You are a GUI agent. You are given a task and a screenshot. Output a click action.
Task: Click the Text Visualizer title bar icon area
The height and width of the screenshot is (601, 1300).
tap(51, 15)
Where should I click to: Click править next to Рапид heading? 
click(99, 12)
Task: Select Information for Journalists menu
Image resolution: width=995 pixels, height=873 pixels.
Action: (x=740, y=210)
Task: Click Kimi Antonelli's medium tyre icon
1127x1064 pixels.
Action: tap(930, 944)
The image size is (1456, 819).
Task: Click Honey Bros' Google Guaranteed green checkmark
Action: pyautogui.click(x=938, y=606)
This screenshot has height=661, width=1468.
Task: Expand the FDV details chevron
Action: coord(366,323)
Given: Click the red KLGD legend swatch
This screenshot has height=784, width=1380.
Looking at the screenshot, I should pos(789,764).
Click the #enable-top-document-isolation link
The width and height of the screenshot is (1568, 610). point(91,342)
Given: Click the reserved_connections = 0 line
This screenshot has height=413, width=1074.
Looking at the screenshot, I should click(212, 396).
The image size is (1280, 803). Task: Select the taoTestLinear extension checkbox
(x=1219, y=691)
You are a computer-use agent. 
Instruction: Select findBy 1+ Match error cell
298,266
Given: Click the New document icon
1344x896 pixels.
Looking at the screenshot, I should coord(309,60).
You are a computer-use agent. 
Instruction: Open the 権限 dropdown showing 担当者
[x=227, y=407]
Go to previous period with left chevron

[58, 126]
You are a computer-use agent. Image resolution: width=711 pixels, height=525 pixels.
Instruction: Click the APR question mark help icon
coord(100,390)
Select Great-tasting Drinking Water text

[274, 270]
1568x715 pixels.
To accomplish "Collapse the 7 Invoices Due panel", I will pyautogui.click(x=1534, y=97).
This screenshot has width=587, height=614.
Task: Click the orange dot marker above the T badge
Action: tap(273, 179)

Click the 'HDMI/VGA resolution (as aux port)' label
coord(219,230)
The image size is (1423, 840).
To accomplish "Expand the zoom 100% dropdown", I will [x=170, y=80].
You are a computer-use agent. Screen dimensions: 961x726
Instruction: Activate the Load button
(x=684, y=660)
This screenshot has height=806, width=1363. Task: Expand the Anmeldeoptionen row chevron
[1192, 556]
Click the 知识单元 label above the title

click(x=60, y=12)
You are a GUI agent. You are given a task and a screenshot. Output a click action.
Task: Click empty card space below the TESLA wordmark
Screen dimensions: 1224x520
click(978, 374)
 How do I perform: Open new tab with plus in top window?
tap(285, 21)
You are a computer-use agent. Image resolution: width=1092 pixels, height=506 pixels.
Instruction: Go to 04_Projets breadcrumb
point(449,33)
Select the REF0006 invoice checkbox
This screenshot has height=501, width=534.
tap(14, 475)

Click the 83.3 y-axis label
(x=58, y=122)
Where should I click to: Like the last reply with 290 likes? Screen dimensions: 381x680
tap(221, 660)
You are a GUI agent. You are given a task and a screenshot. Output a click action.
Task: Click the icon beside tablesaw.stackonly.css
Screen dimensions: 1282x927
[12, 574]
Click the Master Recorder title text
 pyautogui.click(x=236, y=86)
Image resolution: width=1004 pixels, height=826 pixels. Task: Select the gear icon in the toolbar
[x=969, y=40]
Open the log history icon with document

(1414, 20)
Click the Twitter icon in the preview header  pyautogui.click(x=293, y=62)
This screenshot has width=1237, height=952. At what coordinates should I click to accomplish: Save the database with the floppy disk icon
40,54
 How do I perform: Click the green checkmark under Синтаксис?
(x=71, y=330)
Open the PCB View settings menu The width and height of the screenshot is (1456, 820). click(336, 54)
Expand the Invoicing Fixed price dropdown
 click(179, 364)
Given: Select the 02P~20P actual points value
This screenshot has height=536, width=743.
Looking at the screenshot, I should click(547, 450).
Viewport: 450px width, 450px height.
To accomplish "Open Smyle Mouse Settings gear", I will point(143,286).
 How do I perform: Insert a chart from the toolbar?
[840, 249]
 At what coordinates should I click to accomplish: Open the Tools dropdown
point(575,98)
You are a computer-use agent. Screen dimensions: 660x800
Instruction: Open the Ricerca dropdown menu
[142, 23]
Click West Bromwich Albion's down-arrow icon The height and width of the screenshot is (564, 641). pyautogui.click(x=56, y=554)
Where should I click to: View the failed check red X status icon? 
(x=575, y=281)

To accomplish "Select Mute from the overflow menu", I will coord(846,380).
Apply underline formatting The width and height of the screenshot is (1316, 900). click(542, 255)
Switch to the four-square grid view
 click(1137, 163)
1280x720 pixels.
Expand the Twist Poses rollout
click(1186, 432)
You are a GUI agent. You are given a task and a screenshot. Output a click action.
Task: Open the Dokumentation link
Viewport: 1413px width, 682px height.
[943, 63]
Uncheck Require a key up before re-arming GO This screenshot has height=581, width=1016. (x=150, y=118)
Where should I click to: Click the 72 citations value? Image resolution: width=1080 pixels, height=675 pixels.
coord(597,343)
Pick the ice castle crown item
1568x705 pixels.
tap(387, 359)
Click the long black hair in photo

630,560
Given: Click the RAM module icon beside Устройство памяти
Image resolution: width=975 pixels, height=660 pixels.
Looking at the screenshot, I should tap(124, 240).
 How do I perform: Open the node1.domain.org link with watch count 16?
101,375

........

**PROBLEM DESCRIPTION**
Above this task is a listing. Restate, word for word and with nothing added, the lines from the one with "Task: Click the Text" through the one with "Given: Click the red KLGD legend swatch".

**SOLUTION**
Task: Click the Text Visualizer title bar icon area
The height and width of the screenshot is (601, 1300).
tap(51, 15)
Where should I click to: Click править next to Рапид heading? 
click(99, 12)
Task: Select Information for Journalists menu
Image resolution: width=995 pixels, height=873 pixels.
Action: (x=740, y=210)
Task: Click Kimi Antonelli's medium tyre icon
1127x1064 pixels.
Action: tap(930, 944)
The image size is (1456, 819).
Task: Click Honey Bros' Google Guaranteed green checkmark
Action: pyautogui.click(x=938, y=606)
This screenshot has height=661, width=1468.
Task: Expand the FDV details chevron
Action: coord(366,323)
Given: Click the red KLGD legend swatch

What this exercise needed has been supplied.